A liberal Constituição Portuguesa de 1822 considerou como cidadãos todos os habitantes do Império Português. No início do século XX, o regime colonial introduziu em Angola, Moçambique e na Guiné o regime de indigenato que classificava como indígenas a grande maioria da população nativa destas colónias africanas. Apenas uma pequena minoria era elevada à condição do assimilado, um nativo que podia usufruir de direitos reservados para os brancos. Em contraste, os habitantes dos arquipélagos de Cabo Verde e de São Tomé e Príncipe nunca foram formalmente submetidos ao estatuto discriminatório do indigenato. Contudo, por razões económicas e raciais, o regime colonial também discriminou entre os dois arquipélagos crioulos. Reconhecendo uma particularidade de Cabo Verde, justificada com uma maior mestiçagem e proximidade de Portugal, os seus habitantes foram explicitamente reconhecidos como cidadãos, em 1947. Contrariamente, no caso de São Tomé e Príncipe, valorizado sobretudo como economia de plantação, ainda em 1953, discutia-se a aplicação do estatuto de indigenato à toda população nativa deste arquipélago. Os receios dos são-tomenses, que ocuparam uma posição intermediária na hierarquia colonial, de serem equiparados com os trabalhadores indígenas nas plantações de café e cacau estiveram na base do Massacre de Fevereiro de 1953 em São Tomé quando, à ordem do governador Carlos Gorgulho (1945-1953) foram mortos inúmeros ilhéus inocentes e indefesos. Apenas depois dos acontecimentos sangrentos, em Julho de 1953, o regime colonial reconheceu também os são-tomenses formalmente como cidadãos. Um tratamento privilegiado de Cabo Verde repetiu-se em 1961 quando o regime colonial estava disponível a conceder ao arquipélago o estatuto de região adjacente, uma consideração nunca feita no caso de São Tomé e Príncipe. Esta comunicação visa analisar os vários motivos que levaram o regime colonial a discriminar entre os são-tomenses e os cabo-verdianos.

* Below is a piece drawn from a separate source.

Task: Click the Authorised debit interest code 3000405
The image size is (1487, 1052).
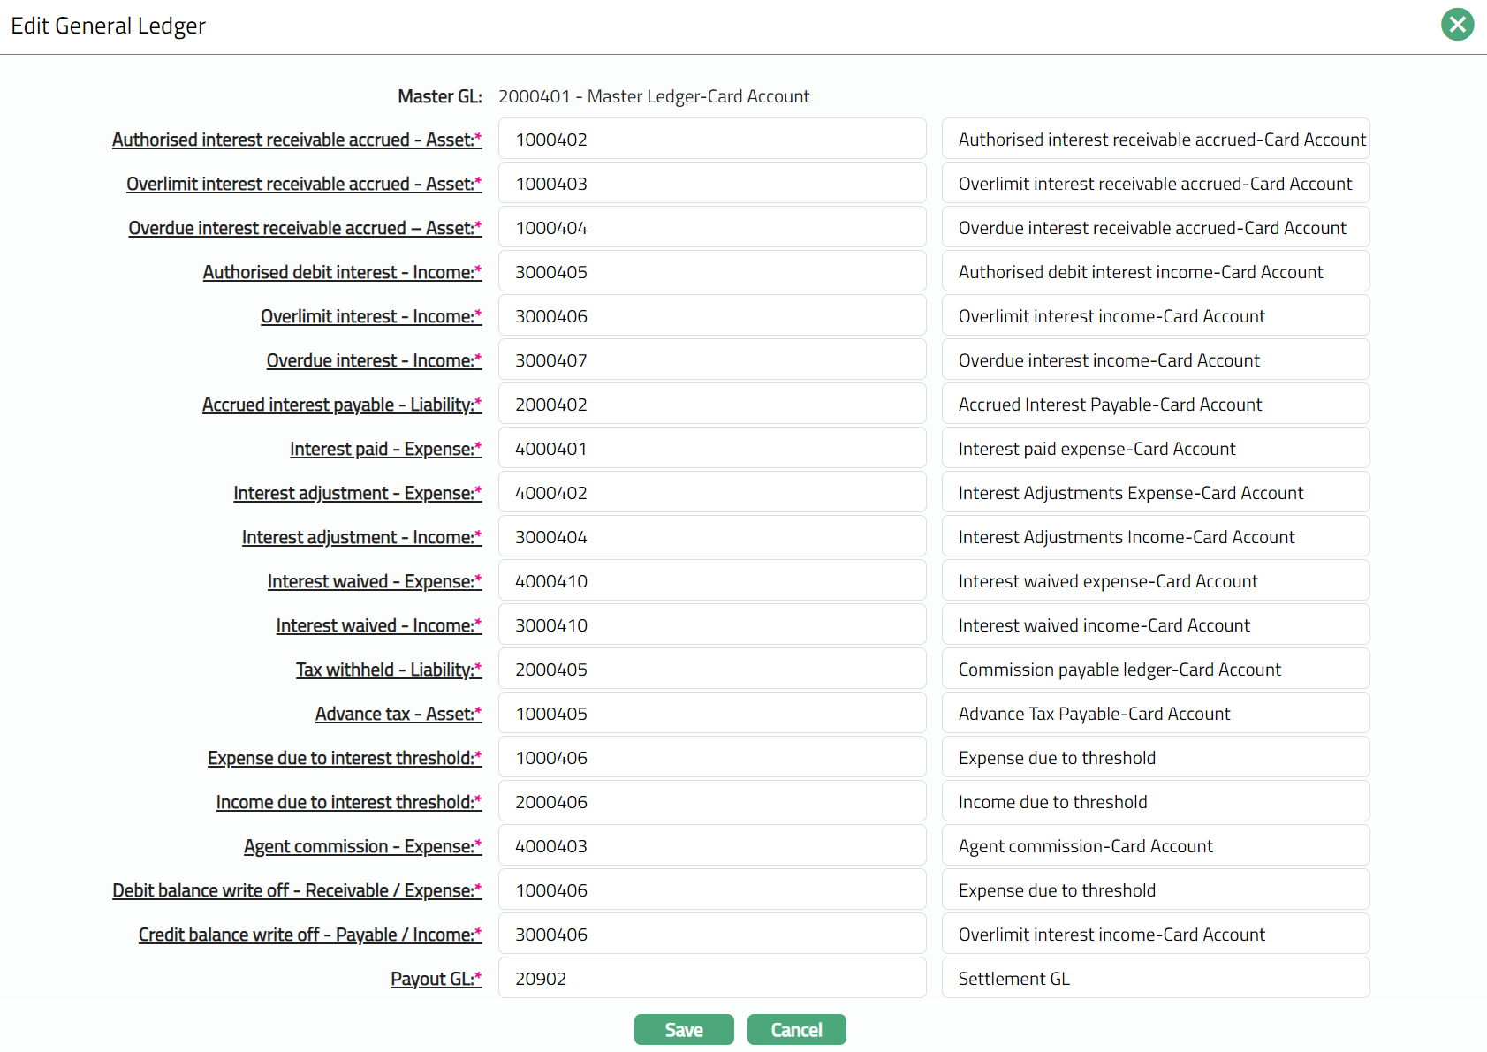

Keywords: sociedades crioulas , legislação colonial, , estatuto de indigenato, discriminação racial, economia de plantação

Biography note: Licenciou-se em Antropologia Cultural na Universidade de Utreque, Holanda, em 1991. De 1992 a 1999 esteve ligado à Universidade de Leiden, Holanda, onde se doutorou em Ciências Sociais. Depois do doutoramento, de 1999 a 2008, foi bolseiro de pós-doutoramento da FCT no Instituto de Investigação Científica Tropical (IICT) em Lisboa, onde efectuou sobretudo pesquisas sobre igrejas africanas independentes em Moçambique e sobre o desenvolvimento pós-colonial em São Tomé e Príncipe. Desde 2008 é investigador do Centro de Estudos Africanos (CEA/ISCTE-IUL) em Lisboa. Actualmente, está a efectuar um estudo comparativo do desenvolvimento pós-colonial em Cabo Verde e São Tomé e Príncipe. É autor do livro Camaradas, Clientes e Compadres. Colonialismo, Socialismo e Democratização em São Tomé e Príncipe (Lisboa: Vega 2001; versão inglesa: Comrades, Clients and Cousins. Colonialism, Socialism and Democratization in São Tomé and Príncipe. Leiden 1999; 2ª edição actualizada 2006). Publicou vários artigos sobre São Tomé e Príncipe, Cabo Verde, Moçambique, Guiné Equatorial e as relações Brasil – África.